LORENZO Quieto. Estou vendo. Entra a outra. Ele a olha. Surpresa. Algo vai acontecer. A outra engole o café. Olha-o. Ele não resiste. Gostaria, mas não consegue resistir. Desce as escadas. Não sabe por que, mas vai atrás dela. Caminham lado a lado. É um belo momento. Passam pelo mercado e nem percebem que ela está ali olhando um presunto, virada pro outro lado. Saem do restaurante de estrada. A outra vai em direção ao seu carro. Ele a acompanha. No carro não conseguem se separar. A tensão é enorme. Ele entra no carro com a outra.

NERO Sem diálogo?

LORENZO Mudo. No entanto, ela tinha parado no mercado enquanto esperava que ele descesse. Vê que ele não chega e vai até bar para ver se está ali. Não está. Então olha pela vidraça. Bem a tempo de ver que ele e a outra partem no pequeno conversível. Fica petrificada. Vejamos a outra que guia. É o diabo. Ele está agitado. A outra gelada. Os dois sentem a tensão. Ele sorri para tranquilizá-la, mas a outra continua fria. Ele sente remorso pelo que fez, mas tem vergonha do remorso. Olha-a como se pedisse desculpas. Aperta sua mão.  A outra também desfaz a cara de gelo. Ele se torna afetuoso. A outra sorri. É toda sexo.

Nero acompanhou o filme sobre a parede branca, como se o estivesse vendo.

NERO Como se sente?

LORENZO Dei muito.

NERO Me fez gozar. O momento em que do primeiro plano da outra com o rosto de gelo corta para ele que, preocupado torna -se afetuoso, e volta para ela cheia de sexo…é o cartaz do filme.

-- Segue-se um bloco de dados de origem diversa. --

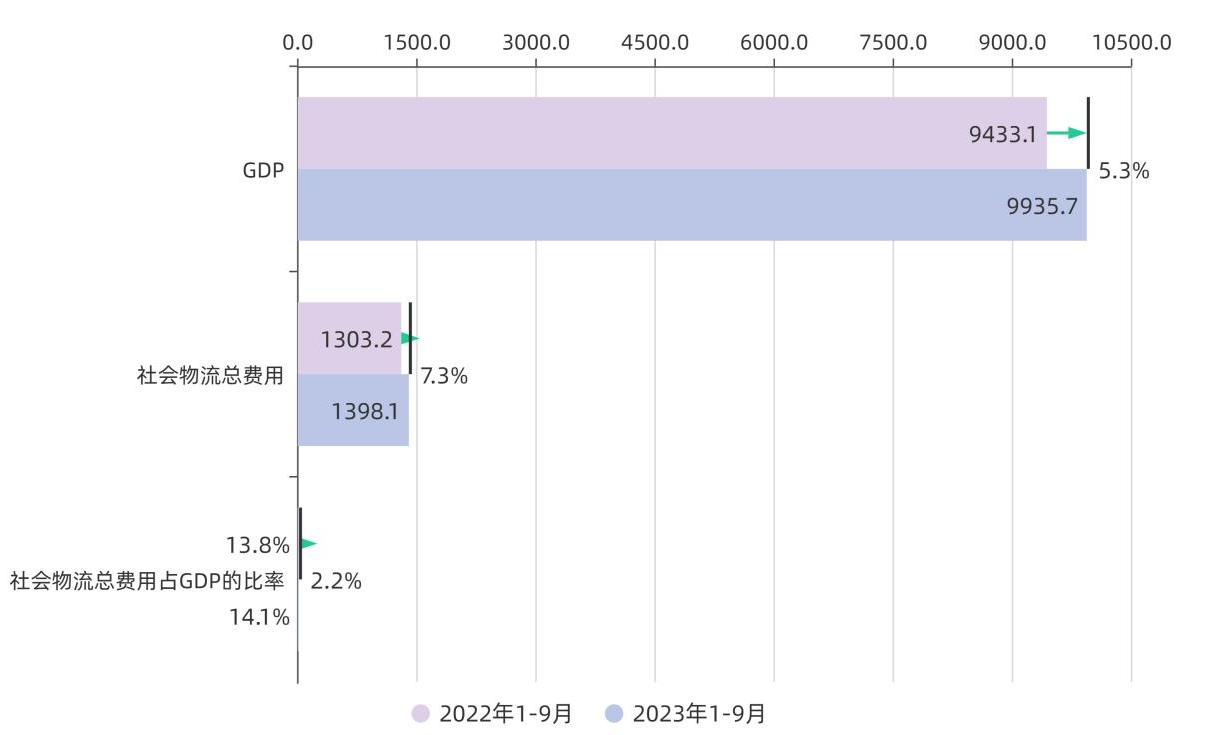Click the 4500.0 tick on the top axis
The width and height of the screenshot is (1205, 735).
[x=655, y=43]
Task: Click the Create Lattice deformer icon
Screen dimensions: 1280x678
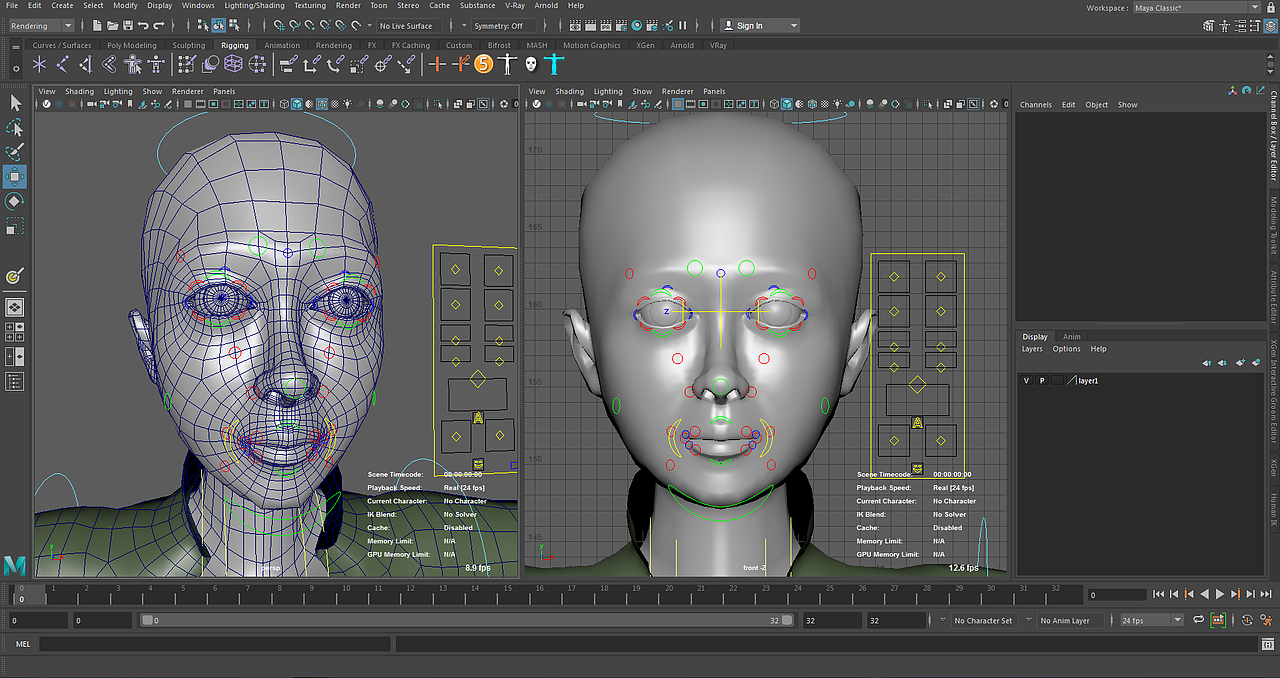Action: [x=233, y=64]
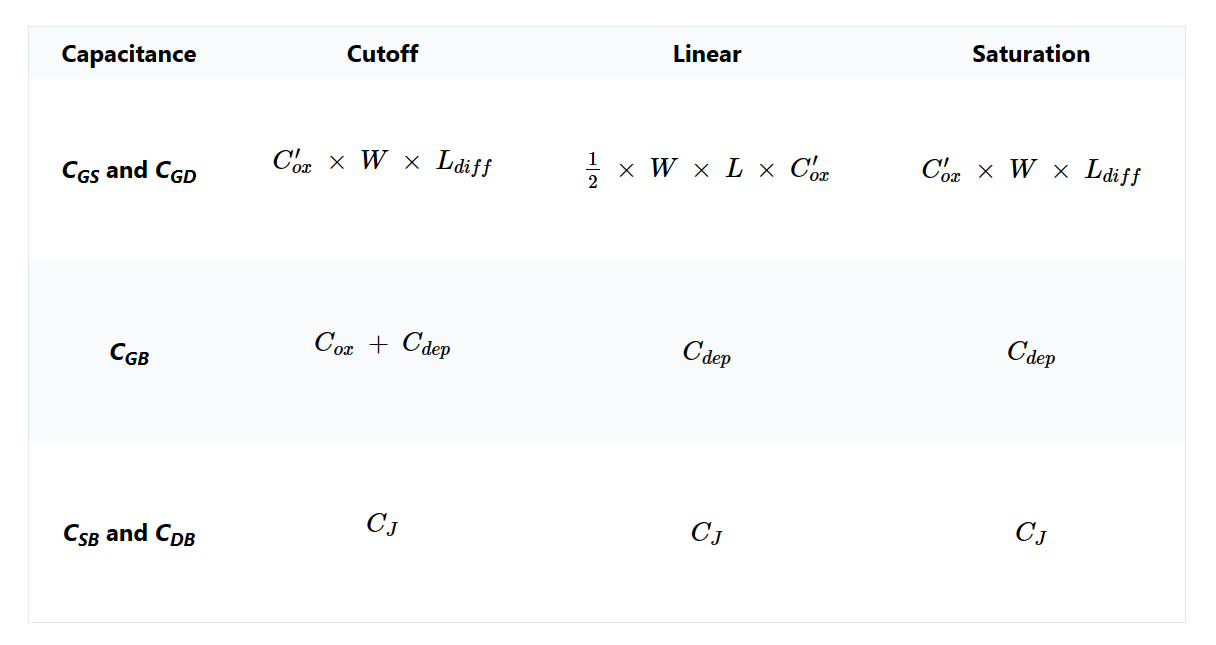Click the Cutoff formula for CGS and CGD
This screenshot has height=645, width=1216.
(382, 162)
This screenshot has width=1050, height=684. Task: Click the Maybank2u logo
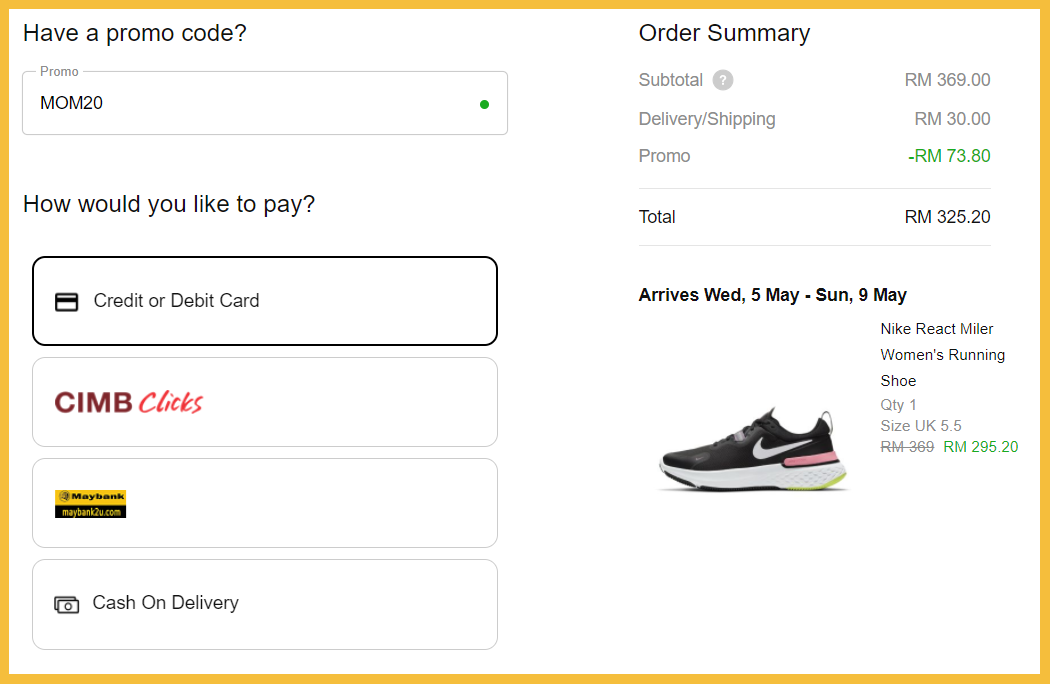90,503
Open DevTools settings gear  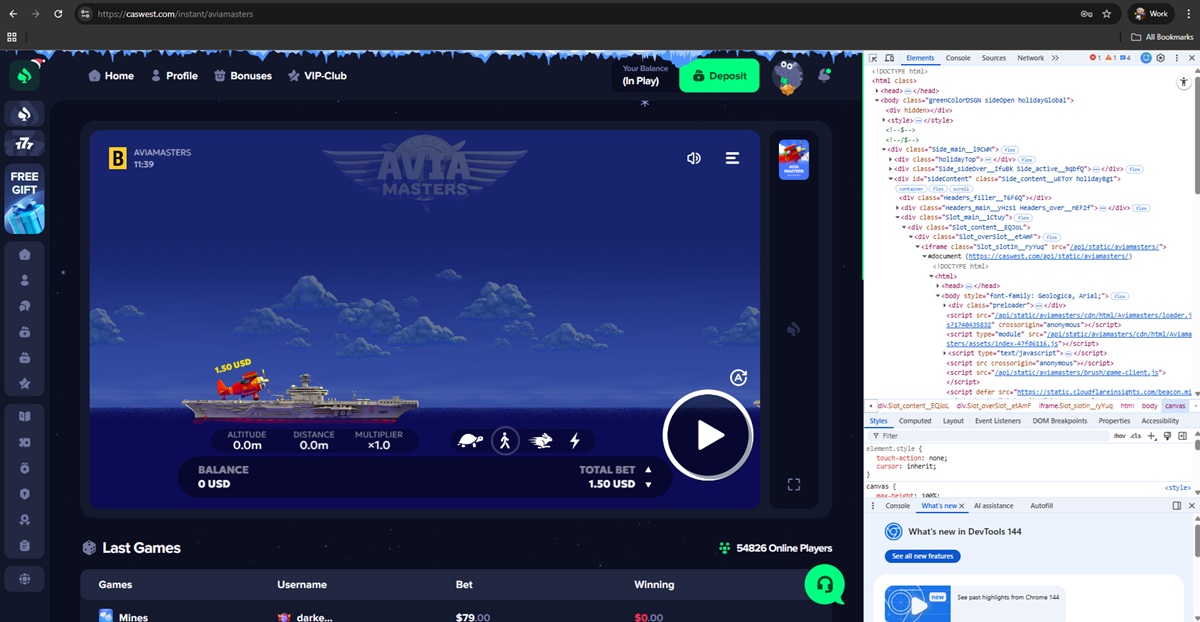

LORENZO Me empenhei muito.

NERO Para fazer um cartaz desses, seria necessário Picasso.

LORENZO Ou então poderiam ser duas imagens sobrepostas. Como aquelas das figurinhas que mudam conforme você olha[3].

NERO Vamos estampar. Quero o cartaz antes do Natal. O cartaz é a imagem. É tudo. Se existe o cartaz, existe o filme. Se o filme existe, existimos nós também. Essa é ótima. Engrenamos. Estou inspirado. É uma grande noite. É preciso lembrar dela. Está girando?

Lorenzo dá uma olhada no gravador para ver se a fita está girando.

NERO Percebe? Estamos criando. Existe momento mais belo? É como um filme. Tenho que fazer.

LORENZO O quê?

NERO Um filme sobre dois caras que falam em fazer um filme.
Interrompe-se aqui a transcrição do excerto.